H-Bridge Driver (H-Bridge Driver)
    An H-Bridge Driver is a circuit configuration that controls the direction and speed of a DC motor. It utilizes four switches (usually transistors or MOSFETs) connected in a "bridge" that allows current to flow through the motor in both directions. H-bridge drives are widely used in robotics, power tools, automotive power seats and industrial automation.
    H-bridge drivers have many advantages, such as bidirectional control of the positive and negative rotation of the motor, suitable for applications that require frequent rotation direction changes; The motor speed can be precisely controlled by pulse width modulation (PWM) technology. The motor can be stopped quickly (short-circuit braking) by simultaneously conducting the diagonal switch; It also has the advantages of simple structure and low cost.
    H-bridge driver is a flexible and efficient motor control solution, which can realize bidirectional control and speed adjustment of DC motor through reasonable selection and design, and improve the performance and reliability of the system. Based on the current market, WT WYE highlights the industry's ultra-small 65V, 3.8A dual brush or single channel stepper motor driver solution MAX22203 with integrated current detection.
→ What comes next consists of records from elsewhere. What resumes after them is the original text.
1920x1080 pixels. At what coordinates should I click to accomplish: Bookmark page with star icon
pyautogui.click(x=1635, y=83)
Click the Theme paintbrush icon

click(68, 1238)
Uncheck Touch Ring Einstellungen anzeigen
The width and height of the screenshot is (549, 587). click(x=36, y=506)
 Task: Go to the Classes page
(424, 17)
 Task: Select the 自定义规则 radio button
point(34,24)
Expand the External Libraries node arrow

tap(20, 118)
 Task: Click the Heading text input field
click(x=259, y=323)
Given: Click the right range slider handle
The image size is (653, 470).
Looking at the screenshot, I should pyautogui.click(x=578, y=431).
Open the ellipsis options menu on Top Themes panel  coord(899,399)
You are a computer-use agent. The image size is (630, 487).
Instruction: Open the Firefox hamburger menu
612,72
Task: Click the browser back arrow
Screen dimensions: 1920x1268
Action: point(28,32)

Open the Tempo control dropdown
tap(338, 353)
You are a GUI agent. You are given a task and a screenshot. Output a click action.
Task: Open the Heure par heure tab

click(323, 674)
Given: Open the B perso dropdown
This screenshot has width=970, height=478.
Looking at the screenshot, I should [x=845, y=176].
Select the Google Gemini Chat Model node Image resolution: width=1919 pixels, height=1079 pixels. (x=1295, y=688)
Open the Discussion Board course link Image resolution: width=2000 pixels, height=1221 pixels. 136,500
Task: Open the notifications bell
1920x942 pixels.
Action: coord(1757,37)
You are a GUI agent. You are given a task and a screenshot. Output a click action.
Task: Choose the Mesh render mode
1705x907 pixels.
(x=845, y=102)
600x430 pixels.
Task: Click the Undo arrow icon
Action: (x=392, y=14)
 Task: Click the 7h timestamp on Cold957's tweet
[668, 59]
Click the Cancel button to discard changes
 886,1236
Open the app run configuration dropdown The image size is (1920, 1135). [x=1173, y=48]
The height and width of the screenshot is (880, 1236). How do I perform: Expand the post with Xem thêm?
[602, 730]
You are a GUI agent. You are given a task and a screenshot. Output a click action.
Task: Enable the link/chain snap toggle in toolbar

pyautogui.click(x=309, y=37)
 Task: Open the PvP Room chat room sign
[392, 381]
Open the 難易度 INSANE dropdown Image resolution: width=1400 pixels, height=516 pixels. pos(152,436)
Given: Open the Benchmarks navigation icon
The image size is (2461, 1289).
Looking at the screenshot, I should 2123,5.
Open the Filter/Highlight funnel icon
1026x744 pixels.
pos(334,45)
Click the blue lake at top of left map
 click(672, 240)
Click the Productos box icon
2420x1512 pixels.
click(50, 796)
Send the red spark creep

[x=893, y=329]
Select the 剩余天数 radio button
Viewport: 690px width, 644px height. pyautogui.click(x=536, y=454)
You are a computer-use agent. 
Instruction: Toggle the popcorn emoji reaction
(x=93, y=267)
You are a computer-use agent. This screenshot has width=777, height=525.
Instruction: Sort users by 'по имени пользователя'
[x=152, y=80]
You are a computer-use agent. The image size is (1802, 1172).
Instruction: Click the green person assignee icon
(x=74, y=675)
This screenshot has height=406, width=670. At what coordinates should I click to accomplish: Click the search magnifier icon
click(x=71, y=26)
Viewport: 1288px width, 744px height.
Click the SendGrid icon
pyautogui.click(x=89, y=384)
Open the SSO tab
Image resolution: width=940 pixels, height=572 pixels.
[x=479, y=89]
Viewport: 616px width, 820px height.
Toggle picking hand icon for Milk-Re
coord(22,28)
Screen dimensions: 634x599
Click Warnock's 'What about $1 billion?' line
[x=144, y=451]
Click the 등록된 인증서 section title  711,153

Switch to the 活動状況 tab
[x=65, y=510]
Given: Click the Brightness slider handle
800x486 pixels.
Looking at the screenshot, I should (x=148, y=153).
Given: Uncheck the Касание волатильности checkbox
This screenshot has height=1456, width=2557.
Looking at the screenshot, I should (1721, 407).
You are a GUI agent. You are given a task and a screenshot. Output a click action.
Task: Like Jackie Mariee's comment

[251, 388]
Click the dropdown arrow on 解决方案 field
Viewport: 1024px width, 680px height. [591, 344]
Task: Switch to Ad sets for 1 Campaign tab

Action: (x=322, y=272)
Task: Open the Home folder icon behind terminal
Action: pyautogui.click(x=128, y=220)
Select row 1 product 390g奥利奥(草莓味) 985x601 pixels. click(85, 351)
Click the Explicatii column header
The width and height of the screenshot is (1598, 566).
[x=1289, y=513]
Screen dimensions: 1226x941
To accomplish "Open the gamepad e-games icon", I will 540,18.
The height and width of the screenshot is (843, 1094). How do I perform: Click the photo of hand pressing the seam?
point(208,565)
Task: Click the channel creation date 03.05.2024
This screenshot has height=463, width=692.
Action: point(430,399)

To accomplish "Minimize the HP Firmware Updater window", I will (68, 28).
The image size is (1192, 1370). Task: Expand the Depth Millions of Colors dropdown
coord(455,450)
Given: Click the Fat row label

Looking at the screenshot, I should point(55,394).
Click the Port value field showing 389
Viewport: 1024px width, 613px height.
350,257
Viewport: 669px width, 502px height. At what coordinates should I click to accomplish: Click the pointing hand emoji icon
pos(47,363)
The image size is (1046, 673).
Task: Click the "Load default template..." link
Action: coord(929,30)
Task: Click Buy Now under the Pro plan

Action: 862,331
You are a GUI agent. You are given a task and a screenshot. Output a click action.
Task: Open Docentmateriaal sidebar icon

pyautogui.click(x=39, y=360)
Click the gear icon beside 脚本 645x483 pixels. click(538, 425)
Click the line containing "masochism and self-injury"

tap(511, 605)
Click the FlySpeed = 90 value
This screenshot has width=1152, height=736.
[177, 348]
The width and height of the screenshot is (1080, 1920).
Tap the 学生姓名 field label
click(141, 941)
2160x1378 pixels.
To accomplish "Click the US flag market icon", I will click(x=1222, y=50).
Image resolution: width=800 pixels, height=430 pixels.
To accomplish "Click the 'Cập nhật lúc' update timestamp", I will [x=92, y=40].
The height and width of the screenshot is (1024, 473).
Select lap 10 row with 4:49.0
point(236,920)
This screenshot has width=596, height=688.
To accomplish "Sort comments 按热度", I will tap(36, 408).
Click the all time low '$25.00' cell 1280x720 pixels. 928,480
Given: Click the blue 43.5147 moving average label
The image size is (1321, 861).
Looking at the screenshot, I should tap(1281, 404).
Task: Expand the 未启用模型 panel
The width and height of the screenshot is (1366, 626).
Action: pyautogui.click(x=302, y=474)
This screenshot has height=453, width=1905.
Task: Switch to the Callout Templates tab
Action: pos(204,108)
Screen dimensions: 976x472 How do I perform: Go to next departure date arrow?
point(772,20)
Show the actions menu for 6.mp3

    The MAX22203 is a dual-channel 65V, 3.8AMAX H-bridge driver that provides PWM input and high-precision current drive regulation (CDR), an integrated CDR that can limit the start or stop of a brushed DC motor, or control the phase current for step-click operation. Each H-bridge can be individually controlled and has an ultra-low typical RON of 0.3Ω (high side + low side) for high drive efficiency and low heating. The MAX22203 can be used to drive two brushed DC motors or a single stepper motor.
    The bridge output current is detected by the lossless integrated Current Detection (ICS) function, which eliminates the need for bulky external power resistors (often necessary for this function), and compared to a configurable threshold current (ITRIP). By connecting external resistors to pins REFA and REFB, ITRIP thresholds can be set independently for both full Bridges.
    Each H-bridge has a maximum output current of IMAX = 3.8A and is limited by a current protection (OCP) circuit. This current can be driven for very short transients and is designed to drive small capacitive loads efficiently. The maximum current adjustment threshold that users can configure is ITRIP_MAX = 3A. On a standard JEDEC 4-ply board, the maximum RMS current (IRMS) per H-bridge is 2ARMS. The maximum RMS current may be limited by thermal considerations and depends on the thermal characteristics of the application (PCB grounding, heat sink, forced ventilation, etc.).
    The MAX22203 features overcurrent protection (OCP), thermal shut-off (TSD), and undervoltage latching (UVLO). An open leak low-level active nFAULT pin is activated each time a fault condition is detected. During the hot shutdown and undervoltage lock, the drive is in three states until normal operation is restored. This period comes in a small TQFN38 5mm x 7mm package.

    In summary, ADI motion control solutions meet the stringent requirements of industrial automation, intelligent manufacturing and the Internet of Things with their advanced technology and superior performance. Ensure noise-free operation and excellent motor torque control with the innovative StealthChop2 chopper technology and high-precision current control. The efficient dynamic response and precise current regulation of the TMC4671 servo controller and MAX22203 H-bridge driver make them outstanding in a variety of demanding applications.